### Work to do
Reproduce the stretch from the line containing "The width and height of the screenshot is (335, 206)." through the line containing "pyautogui.click(x=181, y=203)", including the requests, and add 148 to every coordinate given in the answers.

### Dataset records
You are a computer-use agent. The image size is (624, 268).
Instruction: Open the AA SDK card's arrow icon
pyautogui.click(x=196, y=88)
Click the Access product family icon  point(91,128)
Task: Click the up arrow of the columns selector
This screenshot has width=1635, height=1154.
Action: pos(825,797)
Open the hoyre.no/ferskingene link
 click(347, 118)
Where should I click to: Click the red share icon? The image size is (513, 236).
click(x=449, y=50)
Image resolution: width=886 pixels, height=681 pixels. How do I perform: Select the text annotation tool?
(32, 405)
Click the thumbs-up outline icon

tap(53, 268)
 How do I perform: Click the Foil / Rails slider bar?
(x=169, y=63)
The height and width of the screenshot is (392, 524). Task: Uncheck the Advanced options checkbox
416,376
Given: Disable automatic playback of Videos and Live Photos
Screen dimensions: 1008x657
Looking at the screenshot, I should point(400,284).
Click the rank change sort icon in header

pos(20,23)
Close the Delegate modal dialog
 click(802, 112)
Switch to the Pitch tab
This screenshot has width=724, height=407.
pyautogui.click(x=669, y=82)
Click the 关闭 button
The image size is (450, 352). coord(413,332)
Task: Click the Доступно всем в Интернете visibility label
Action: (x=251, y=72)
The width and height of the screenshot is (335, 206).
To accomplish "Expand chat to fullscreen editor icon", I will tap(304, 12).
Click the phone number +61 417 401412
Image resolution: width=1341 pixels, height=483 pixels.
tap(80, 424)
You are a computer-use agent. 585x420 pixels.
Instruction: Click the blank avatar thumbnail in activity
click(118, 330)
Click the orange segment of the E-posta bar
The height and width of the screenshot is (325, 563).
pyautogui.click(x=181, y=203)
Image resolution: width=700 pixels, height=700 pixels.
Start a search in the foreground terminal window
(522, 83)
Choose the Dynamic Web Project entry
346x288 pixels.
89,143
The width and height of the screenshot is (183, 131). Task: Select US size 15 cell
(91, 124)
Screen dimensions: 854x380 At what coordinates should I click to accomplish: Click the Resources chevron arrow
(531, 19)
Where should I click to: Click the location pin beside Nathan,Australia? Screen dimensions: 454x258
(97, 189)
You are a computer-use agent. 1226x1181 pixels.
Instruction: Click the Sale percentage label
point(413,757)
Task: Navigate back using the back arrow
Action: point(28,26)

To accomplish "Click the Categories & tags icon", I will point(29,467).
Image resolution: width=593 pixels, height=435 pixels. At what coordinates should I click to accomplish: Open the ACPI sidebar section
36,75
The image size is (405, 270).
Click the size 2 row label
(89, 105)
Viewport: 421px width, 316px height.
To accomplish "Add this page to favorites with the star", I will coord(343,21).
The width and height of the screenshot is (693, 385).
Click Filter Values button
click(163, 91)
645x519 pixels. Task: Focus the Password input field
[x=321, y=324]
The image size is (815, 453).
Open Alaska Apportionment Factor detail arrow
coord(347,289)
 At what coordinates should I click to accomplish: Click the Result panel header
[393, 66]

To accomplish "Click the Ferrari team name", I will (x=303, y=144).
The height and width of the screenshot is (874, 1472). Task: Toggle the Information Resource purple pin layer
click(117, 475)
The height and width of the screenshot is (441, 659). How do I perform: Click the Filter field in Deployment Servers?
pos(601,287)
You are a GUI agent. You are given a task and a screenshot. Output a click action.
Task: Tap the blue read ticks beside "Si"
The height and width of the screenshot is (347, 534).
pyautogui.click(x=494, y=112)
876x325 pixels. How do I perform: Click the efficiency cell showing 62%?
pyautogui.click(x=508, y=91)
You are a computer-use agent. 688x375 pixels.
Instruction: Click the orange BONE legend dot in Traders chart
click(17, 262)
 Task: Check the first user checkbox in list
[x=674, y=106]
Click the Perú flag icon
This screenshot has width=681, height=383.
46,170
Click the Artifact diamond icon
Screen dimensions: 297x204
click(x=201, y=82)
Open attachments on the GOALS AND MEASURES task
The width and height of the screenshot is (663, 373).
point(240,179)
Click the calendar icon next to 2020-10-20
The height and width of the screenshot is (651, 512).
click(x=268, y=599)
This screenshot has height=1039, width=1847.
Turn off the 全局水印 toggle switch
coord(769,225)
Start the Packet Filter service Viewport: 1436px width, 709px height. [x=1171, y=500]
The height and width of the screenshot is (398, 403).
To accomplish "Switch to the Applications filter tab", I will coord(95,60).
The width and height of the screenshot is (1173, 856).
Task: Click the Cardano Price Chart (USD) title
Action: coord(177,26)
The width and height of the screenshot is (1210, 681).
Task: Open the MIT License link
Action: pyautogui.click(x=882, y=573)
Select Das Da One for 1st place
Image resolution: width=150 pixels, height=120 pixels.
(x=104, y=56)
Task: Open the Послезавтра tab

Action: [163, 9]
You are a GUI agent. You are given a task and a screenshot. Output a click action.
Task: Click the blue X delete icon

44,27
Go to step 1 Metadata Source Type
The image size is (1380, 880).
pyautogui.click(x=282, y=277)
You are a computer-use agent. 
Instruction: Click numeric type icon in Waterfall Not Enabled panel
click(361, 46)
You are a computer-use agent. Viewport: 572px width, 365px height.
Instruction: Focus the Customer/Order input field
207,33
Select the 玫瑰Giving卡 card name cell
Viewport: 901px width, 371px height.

### In response
The width and height of the screenshot is (335, 206).
To accomplish "Expand chat to fullscreen editor icon", I will tap(452, 160).
Click the phone number +61 417 401412
Image resolution: width=1341 pixels, height=483 pixels.
tap(228, 572)
You are a computer-use agent. 585x420 pixels.
Instruction: Click the blank avatar thumbnail in activity
click(266, 478)
Click the orange segment of the E-posta bar
The height and width of the screenshot is (325, 563).
pyautogui.click(x=329, y=351)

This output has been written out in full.